PASSAGE TO READ section start

News & Analysis

There was a consistent theme across today’s euro-area PMIs. Activity levels surged in the services sector due to a robust demand backdrop, while manufacturing activity continued to contract.

The bifurcation in the performance was the most stark since early-2009, while it must be noted that growth in the services sector has never been so strong at the same time output in manufacturing has contracted. Owing to the better demand backdrop, firms within the services sector continued to hire in April, prompting input costs to rise sharply. However, the pace at which these input costs were passed onto the consumer slowed to a 15-month low, although the pace of output price growth still remained above pre-pandemic averages. The data, despite somewhat tainted in France due to the ongoing protests over the pension reform bill, in effect highlights the ongoing problem the ECB faces. High levels of demand for services is propping up core inflation, even as monetary conditions tighten and core goods inflation is set to roll over. Overall, while the data does show some progress being made in the form of slower output inflation, the hawks amongst the Governing Council will find more support in today’s reports for a 50bp hike at May’s meeting than the doves will when pushing back in favour of 25bps.


  • Composite: 54.4 vs 53.7 expected
  • Services: 56.6 vs 54.5 expected
  • Manufacturing 45.5 vs 48.0 expected


  • Composite: 53.8 vs 52.9 expected
  • Services: 56.3 vs 53.5 expected
  • Manufacturing: 45.5 vs 47.8 expected


  • Composite: 53.9 vs 52.9 expected
  • Services: 55.7 vs 53.4 expected
  • Manufacturing: 44.0 vs 45.7 expected

The most surprising data points came out of France this morning, where ongoing protests about President Macron’s pension reform bill had a visible effect on manufacturing activity. However, S&P global highlight within the PMI report that a corresponding impact on services activity isn’t as noticeable, making the huge beat in service sector activity all the more impressive. The collapse in manufacturing activity due to the protests and the strong beat in the services PMI make France’s results the most extreme example of the uneven growth path currently underway in the eurozone. Nonetheless, the details of the French data fall in line with those seen in both Germany and the eurozone as a whole.

The level of new incoming business ticked up for a second consecutive month, with the rate of new orders increasing the most in nearly a year.

PASSAGE TO READ section end
RAW DATA section start

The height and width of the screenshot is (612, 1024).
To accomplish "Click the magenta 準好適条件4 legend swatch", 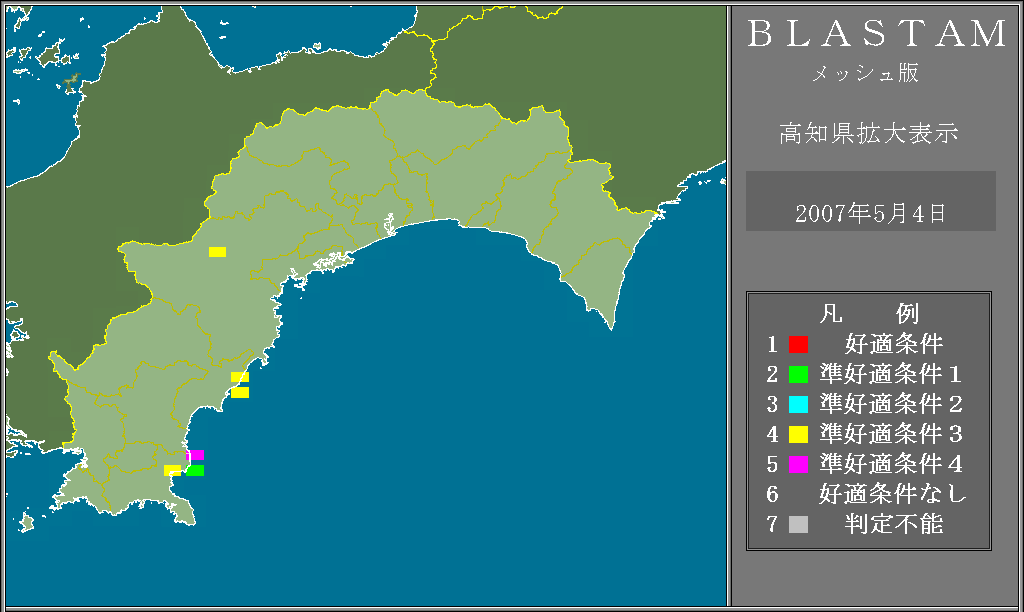I will (798, 465).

RAW DATA section end

**WHAT YOU ARE ASKED TO DO:** Summarize the analysis of euro-area PMIs in two sentences. The data has no connection to the analysis of euro-area PMIs.

**EXERCISE SOLUTION:** The euro-area PMIs showed services activity surging on a robust demand backdrop while manufacturing activity continued to contract, the starkest divergence since early-2009. Although the slower pace of output price growth shows some progress, high demand for services is propping up core inflation, giving the ECB's hawks more support for a 50bp hike in May than the doves have for 25bps.